Nothing else on the album is nearly as exciting as "Perpetuum Mobile," or as dull as "Ich gehe jetzt." Bargeld plays the subdued and stately card quite a bit—understandably. The one-time poster boy for Berlin's Geniale Dillentanten (ingenious dilettante) movement stopped being a dilettante even before he laid his self-designed, safety pin– festooned costumes to rest in the late '80s. Since 1995's Tabula Rasa, Bargeld has essentially followed in the footsteps of Johnny Cash, Serge Gainsbourg, and longtime colleague Nick Cave, relying on subtlety and nuance instead of the brute force that served him so well at first. But he has learned a number of new and slightly preowned tricks. The bluesy "Paradiesseits" ("Paradising"), finds Bargeld cheerier than ever, proclaiming: "The sun appears in the morning/It knows the keyword/The sea welcomes me/In the colors of the promised heavens/The surf is within and above me/All images are the wind/And though I cannot say it/I can nevertheless sing/Paradising all the time." Maybe it's The Mr. Rogers Story he's prepping for; Bargeld even ends the song by whistling—something he never would have considered even 10 years ago. His embrace of intergalactic funk on "Der Weg ins Freie" ("The Way Into the Open") comes as even more of a surprise. Despite the fact that the German language's strong internal prosody makes it an altogether worthy shuttle to the mothership, overt syncopation seems like an incredibly un-Blixa-like strategy.

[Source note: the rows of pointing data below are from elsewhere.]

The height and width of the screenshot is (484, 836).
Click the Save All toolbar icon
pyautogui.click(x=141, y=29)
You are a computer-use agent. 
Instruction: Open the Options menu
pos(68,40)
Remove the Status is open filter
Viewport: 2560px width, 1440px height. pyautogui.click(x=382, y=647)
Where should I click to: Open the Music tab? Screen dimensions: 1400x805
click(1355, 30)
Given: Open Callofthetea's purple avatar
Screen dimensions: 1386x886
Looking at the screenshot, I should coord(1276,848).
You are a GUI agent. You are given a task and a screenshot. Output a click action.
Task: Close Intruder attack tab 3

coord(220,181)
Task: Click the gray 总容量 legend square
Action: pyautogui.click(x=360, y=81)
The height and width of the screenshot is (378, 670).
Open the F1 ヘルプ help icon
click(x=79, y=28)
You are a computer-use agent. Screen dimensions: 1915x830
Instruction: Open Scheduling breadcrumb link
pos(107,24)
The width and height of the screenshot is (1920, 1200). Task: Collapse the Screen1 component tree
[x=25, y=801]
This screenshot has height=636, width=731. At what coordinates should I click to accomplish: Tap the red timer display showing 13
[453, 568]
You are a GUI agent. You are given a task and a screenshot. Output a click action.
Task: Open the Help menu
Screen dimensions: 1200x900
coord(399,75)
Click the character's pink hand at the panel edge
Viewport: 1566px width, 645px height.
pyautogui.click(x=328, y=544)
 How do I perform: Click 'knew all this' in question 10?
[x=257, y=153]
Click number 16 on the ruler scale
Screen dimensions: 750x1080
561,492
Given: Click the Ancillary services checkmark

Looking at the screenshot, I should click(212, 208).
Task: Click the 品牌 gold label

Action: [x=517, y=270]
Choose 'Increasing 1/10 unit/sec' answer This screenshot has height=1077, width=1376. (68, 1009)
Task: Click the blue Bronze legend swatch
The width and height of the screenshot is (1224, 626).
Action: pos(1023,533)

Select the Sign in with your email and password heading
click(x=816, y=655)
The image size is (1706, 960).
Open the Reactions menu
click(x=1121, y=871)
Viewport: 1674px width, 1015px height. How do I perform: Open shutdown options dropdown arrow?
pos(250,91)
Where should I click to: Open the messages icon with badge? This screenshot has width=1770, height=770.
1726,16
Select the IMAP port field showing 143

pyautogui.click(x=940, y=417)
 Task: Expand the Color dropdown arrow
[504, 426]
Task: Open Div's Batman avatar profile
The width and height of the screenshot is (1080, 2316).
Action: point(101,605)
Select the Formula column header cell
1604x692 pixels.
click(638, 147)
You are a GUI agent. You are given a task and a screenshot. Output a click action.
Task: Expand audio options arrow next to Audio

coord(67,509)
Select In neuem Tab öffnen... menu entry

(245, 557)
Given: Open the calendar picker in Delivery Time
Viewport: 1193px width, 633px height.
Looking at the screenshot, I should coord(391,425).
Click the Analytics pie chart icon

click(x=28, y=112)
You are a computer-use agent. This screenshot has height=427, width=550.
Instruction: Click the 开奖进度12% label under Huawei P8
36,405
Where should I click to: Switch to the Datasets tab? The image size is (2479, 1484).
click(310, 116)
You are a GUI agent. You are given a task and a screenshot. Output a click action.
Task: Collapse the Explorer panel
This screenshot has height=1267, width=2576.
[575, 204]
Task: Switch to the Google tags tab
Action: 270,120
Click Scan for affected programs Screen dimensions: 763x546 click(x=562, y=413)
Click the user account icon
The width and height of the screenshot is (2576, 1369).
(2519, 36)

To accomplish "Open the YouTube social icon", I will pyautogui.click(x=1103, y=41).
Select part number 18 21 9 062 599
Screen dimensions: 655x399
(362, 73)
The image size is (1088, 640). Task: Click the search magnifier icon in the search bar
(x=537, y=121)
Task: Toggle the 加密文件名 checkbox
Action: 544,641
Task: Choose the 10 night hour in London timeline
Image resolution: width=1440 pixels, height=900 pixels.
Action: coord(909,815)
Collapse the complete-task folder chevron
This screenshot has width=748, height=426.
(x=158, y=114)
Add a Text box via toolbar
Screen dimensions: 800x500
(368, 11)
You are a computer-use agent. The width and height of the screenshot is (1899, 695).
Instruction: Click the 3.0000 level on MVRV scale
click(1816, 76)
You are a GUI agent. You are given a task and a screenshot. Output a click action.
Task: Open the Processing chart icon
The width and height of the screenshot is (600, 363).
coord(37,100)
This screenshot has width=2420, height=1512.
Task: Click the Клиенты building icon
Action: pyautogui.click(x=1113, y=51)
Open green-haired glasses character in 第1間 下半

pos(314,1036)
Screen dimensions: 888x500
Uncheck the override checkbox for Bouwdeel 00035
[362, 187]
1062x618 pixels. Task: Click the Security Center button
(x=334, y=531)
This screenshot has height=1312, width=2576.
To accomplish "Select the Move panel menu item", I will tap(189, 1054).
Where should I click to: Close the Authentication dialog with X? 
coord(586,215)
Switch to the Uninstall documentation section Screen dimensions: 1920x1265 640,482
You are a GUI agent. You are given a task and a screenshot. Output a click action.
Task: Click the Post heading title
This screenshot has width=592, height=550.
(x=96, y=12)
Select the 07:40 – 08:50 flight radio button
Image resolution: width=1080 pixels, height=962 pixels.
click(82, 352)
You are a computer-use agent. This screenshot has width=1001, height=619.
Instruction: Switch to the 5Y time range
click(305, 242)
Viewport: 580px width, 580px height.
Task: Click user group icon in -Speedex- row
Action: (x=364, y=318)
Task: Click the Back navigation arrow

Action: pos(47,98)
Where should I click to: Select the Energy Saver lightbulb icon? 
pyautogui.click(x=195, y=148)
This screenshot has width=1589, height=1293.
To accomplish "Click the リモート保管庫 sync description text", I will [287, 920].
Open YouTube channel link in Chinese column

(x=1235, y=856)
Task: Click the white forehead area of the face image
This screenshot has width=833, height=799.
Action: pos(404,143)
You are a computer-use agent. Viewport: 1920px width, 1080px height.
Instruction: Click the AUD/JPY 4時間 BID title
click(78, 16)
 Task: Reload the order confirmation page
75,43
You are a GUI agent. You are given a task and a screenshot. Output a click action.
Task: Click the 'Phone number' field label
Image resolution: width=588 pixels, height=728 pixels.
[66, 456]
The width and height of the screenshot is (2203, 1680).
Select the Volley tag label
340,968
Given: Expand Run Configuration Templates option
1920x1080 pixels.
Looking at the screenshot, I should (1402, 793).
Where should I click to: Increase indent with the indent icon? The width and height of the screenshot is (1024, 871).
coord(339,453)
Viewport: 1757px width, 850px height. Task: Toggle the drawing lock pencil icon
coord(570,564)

Perpetuum Mobile is easily Neubauten's most user-friendly album, but it's hardly a sell-out attempt. Twenty-three years have brought plenty of refinement; at first listen, it's tempting to suggest that the album could just as easily have been called We Still Do This, but More Gently. Sure, they apply the junkyard aesthetic that first brought them fame with far more restraint than they did 20 years ago. Why not? They have more tricks up their collective sleeve. Sure, they buy most of their metal percussion now instead of finding or, uh, liberating it the way they used to. Sure, some of the pipes on the cover of Perpetuum Mobile even match. ("We'd like something in a robin's egg blue, please.") But the metal is far more than overlay, afterthought, or the sort of gesture that typified Neubauten peers Sonic Youth live in their mid-'90s heyday, when Thurston Moore would offer up dinky bits of guitar skronk between radio semihits. Neubauten's bang is so deeply woven into the fabric of their klang that it can take a while to notice, much like Bargeld's ongoing Hamlet, simply because he turned his back on the Bard and decided to go on being.

Einstürzende Neubauten play the Showbox at 8 p.m. Wed., May 5. $17.50 adv.